Les distributeurs exclusivement présents sur Internet (Lentillesmoinschères, Happyview, Direct-Optic...), qui ont été auditionnés par le ministère de la Santé, en craignent les conséquences. D'autant qu'ils redoutent qu'il ne s'agisse que d'un premier pas augurant de restrictions futures sur le marché des lunettes. Les lentilles ne représentent en effet qu'une faible part du marché français de l'optique, qui pèse près de 5,5 milliards d'euros. Quarante millions de Français corrigent leur vue, mais seulement 3 millions le font avec des lentilles.

L'exception française

En raison du vieillissement de la population, le marché de l'optique est structurellement porteur. «La population d'opticiens a quasiment doublé entre 2000 et 2009. Cet accroissement rapide du réseau commercial pèse sur les performances ­individuelles des boutiques depuis 2005», explique le cabinet d'études Xerfi. Trois groupes dominent le marché: Krys, l'Alliance optique (indépendants sans enseigne commune) et Gadol (Optic 2000 et Lissac) ont chacun une part de marché supérieure à 10%.

Depuis 2009 et l'assouplissement de la législation française, demandée par Bruxelles, des concurrents d'un nouveau type sont arrivés.

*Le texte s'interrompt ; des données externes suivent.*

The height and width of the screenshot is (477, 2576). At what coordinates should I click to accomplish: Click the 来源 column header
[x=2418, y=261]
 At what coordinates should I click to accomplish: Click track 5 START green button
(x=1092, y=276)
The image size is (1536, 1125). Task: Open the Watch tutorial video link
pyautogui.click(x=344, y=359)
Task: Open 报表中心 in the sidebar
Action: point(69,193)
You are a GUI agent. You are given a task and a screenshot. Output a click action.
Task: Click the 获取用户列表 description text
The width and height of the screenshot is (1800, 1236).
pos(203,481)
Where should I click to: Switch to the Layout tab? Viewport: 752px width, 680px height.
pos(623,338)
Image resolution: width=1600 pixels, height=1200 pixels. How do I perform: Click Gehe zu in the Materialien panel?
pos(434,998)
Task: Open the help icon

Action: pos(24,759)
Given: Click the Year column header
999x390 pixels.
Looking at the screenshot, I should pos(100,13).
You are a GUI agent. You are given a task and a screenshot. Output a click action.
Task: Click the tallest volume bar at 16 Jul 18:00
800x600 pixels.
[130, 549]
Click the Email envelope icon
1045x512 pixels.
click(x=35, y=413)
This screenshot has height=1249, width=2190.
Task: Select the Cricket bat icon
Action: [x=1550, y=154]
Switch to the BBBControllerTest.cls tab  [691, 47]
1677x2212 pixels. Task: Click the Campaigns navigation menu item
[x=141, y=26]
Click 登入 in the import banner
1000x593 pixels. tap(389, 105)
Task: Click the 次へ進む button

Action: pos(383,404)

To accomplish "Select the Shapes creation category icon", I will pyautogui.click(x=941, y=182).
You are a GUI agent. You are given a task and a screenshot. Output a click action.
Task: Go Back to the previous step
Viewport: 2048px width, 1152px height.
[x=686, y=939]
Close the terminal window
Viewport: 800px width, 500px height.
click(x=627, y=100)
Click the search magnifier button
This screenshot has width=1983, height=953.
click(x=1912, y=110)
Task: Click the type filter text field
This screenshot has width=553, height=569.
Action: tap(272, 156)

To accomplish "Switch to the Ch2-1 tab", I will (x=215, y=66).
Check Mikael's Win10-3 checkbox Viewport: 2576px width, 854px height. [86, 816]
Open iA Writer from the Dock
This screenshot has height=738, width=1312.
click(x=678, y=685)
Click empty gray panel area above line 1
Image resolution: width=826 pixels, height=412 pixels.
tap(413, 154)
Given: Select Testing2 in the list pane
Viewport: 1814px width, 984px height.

Une quarantaine de sites proposent à ce jour des lentilles ou des lunettes à prix plus bas, leur part de marché étant estimée à environ 1%. Bien moins qu'en Allemagne, où la part de ce canal de vente serait plus près de 5%, sept ans après l'arrivée du premier entrant.

«Si la protection à la française n'est pas en harmonie avec celle de nos voisins européens, cela revient à stimuler les achats en ligne auprès de sites étrangers qui ne sont pas tenus par des professionnels qualifiés ainsi qu'à encourager les sites français à partir pour l'étranger», met en garde l'Union des opticiens, l'un des syndicats de la profession. Alors que, d'un côté comme de l'autre, on se garde d'exprimer ses opinions, car «le processus n'est pas terminé», les annonces récentes - comme le lancement du site de Krys en février dernier et celui d'un site de vente de lentilles hier - montrent que les acteurs anticipent la réglementation. Le texte doit être examiné par le Sénat début octobre, l'adoption par le Parlement étant prévue d'ici à la fin de l'année.